St Isaac the Syrian: Ascetic Homilies - A Critical Edition by Marcel Pirard
The Ascetic Homilies of St Isaac the Syrian were translated from the original Syriac into Greek at the turn of the 9th century by monks Abramios and Patrikios of St Saba Monastery in Palestine. They were widely read, primarily by monks, and bore crucial influence on all of the spiritual tradition and literature of the Eastern Church. The Ascetic Homilies are preserved in a plethora of manuscripts featuring significant differences. In 1770, Nikephoros Theotokis published an edition of the Ascetic Homilies based on two manuscripts. Theotokis’ edition was reprinted in 1895 by Ioakeim Spetsieris; in 1871, Kallinikos Pantokratorinos produced a vernacular version. To this day our knowledge of St Isaac’s work rests on these editions.
The Holy Monastery of Iviron, Mt Athos, entrusted philologist Marcel Pirard with the task of producing a critical edition of these Homilies based on the entire Greek manuscript tradition which would restore the text and bring it as close as possible to that of the first translators. The task of publishing the volume was entrusted to Domos Editions.
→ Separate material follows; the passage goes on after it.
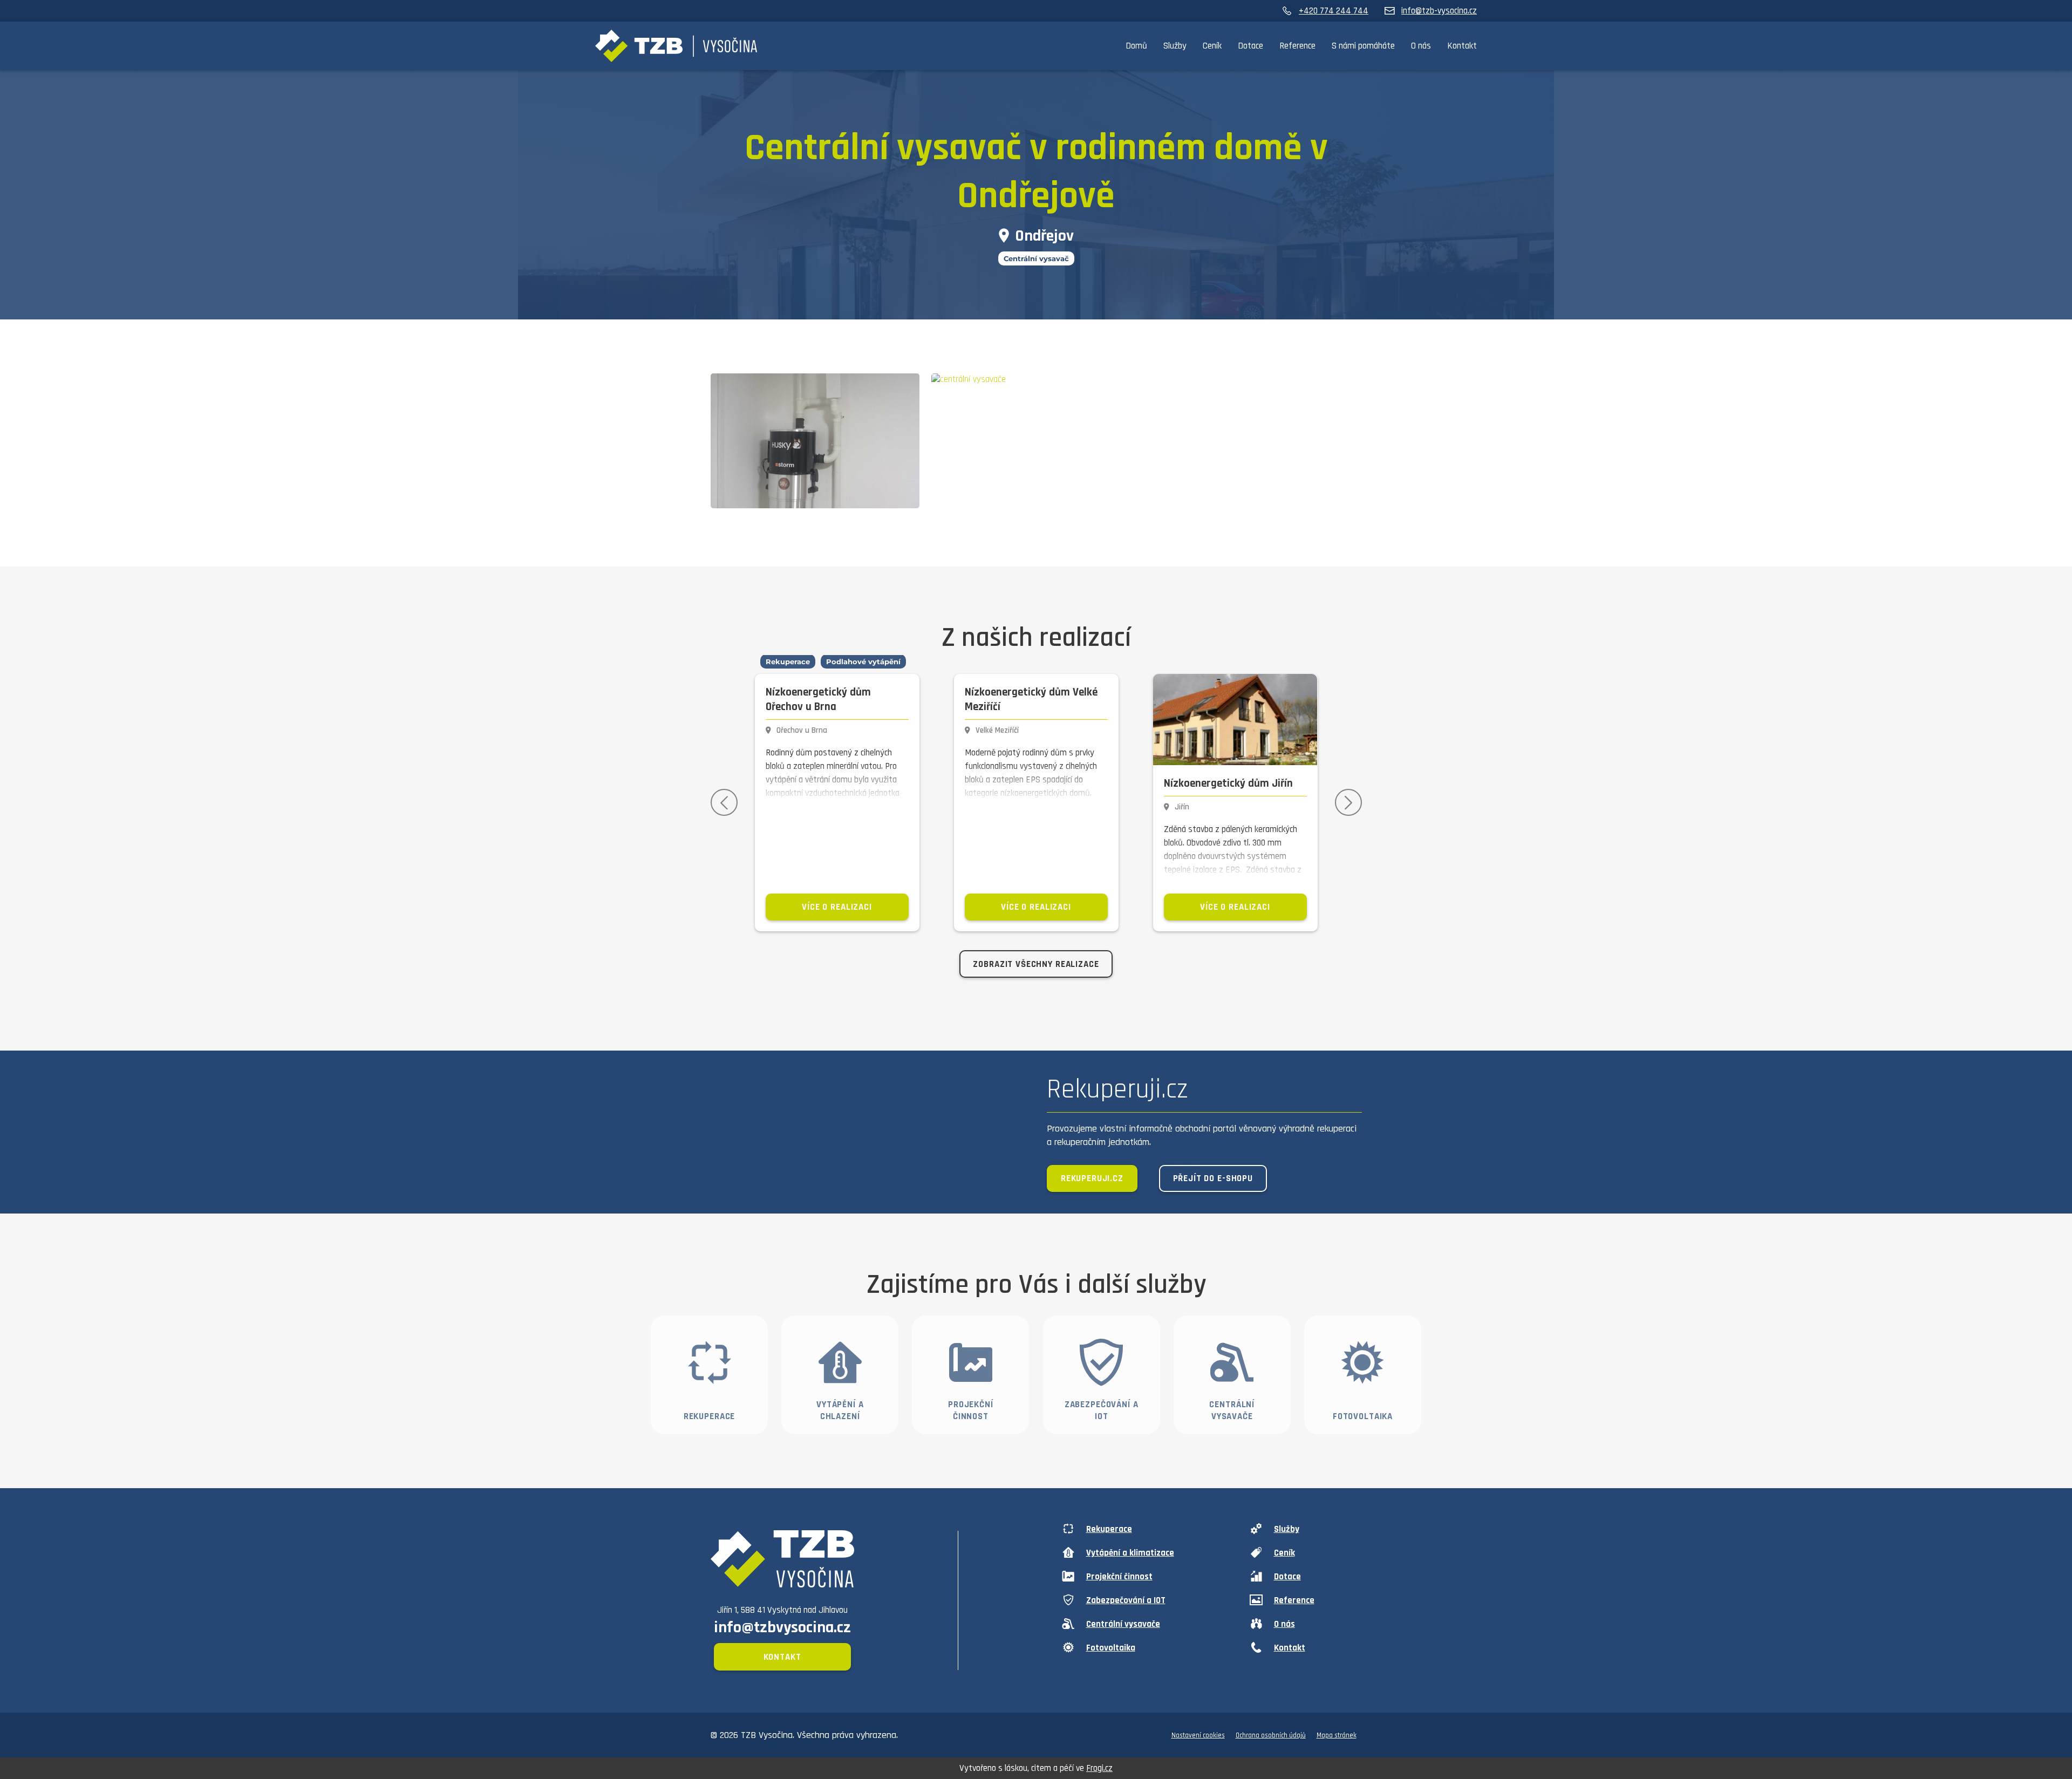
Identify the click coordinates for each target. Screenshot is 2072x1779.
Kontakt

St Isaac’s Ascetic Homilies appear for the first time in a critical edition, where the text is supported by a critical apparatus listing diverse readings found in Greek manuscripts, and testimonia listing quotations from works of church and secular literature.Moreover, the Syriac manuscript tradition has been explored and significant readings of the critical Greek text that still differ from the Syriac have
been pointed out in the footnotes. The critical edition of the text comes with an extensive and thorough introduction which includes: a) Life of St Isaac b) Examination and theology of the sources c) Discussion of the Syriac original, early translations and the language of the Greek translation d) History of the Greek text with description of manuscripts d) Editorial principles. Five homilies attributed to St Isaac and included in certain manuscripts are presented in an Annex.